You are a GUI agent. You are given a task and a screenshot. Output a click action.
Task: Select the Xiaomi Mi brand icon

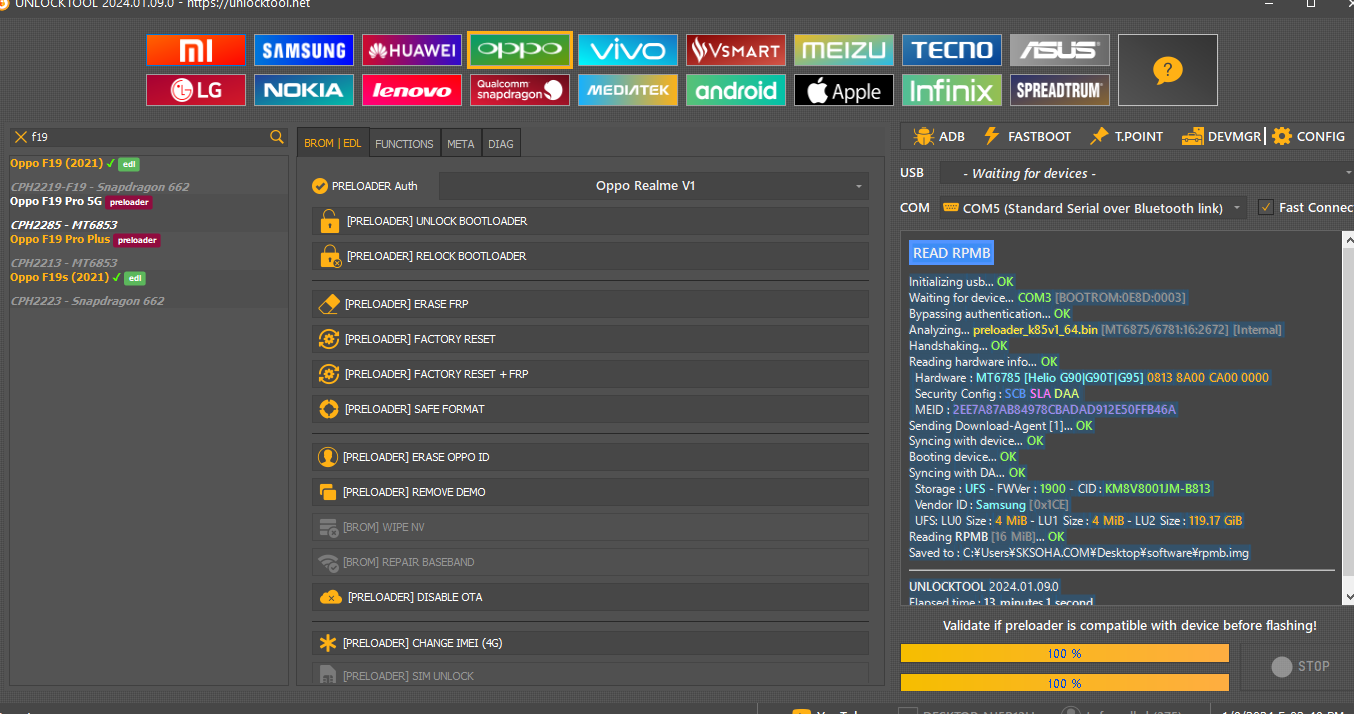[x=196, y=50]
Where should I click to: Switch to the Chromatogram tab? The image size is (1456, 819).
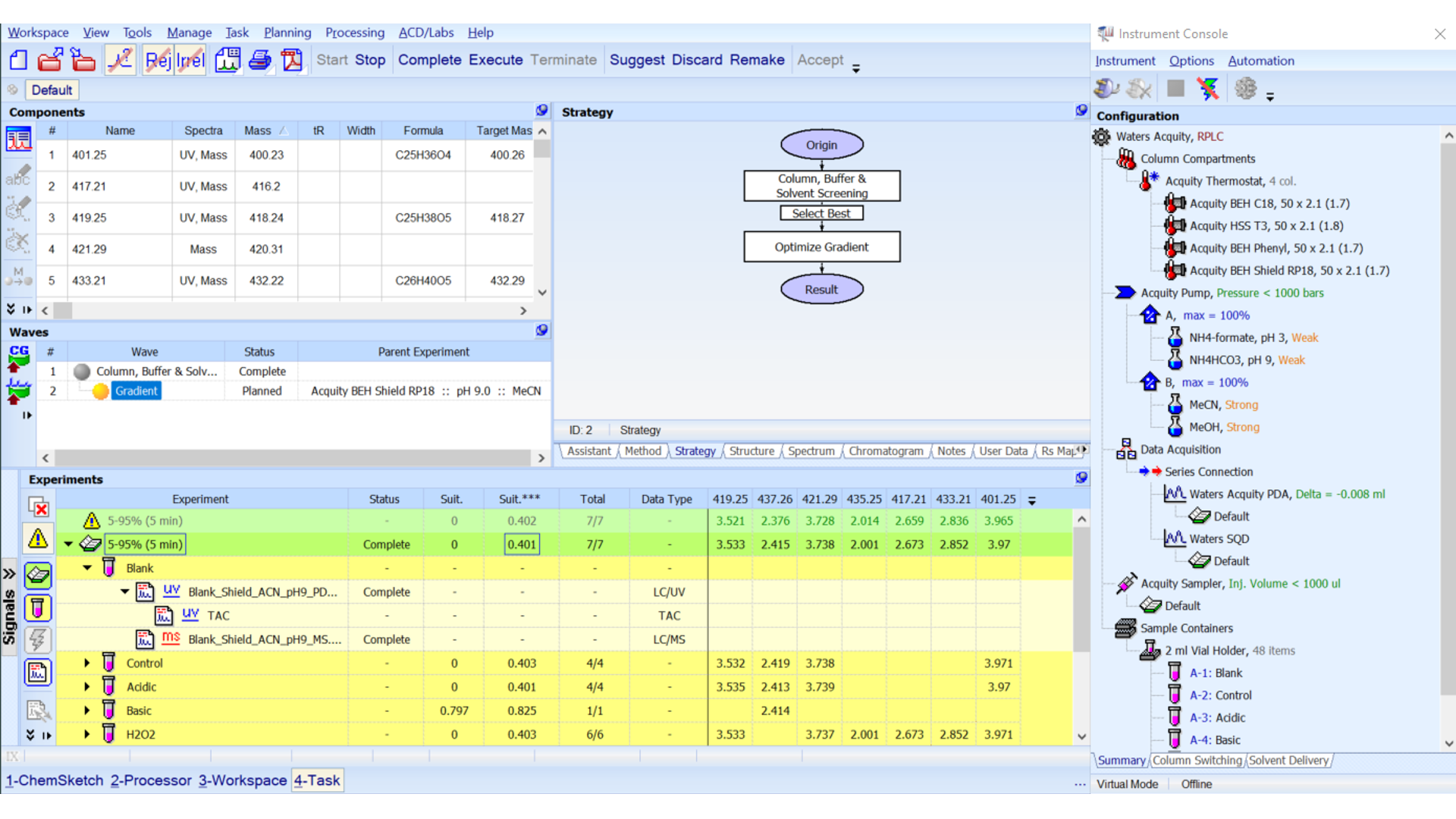coord(885,451)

◆ **Exercise requirements**:
Rewrite these records with "click" swapped for "tap" wherever it appears, changing nothing else. Leave the pictures out of your answer.

◆ **Solution to this exercise**:
You are a GUI agent. You are given a task and a screenshot. Output a tap action.
Task: Select the Xiaomi Mi brand icon

[x=196, y=50]
Where should I tap to: Switch to the Chromatogram tab? The image size is (1456, 819).
coord(885,451)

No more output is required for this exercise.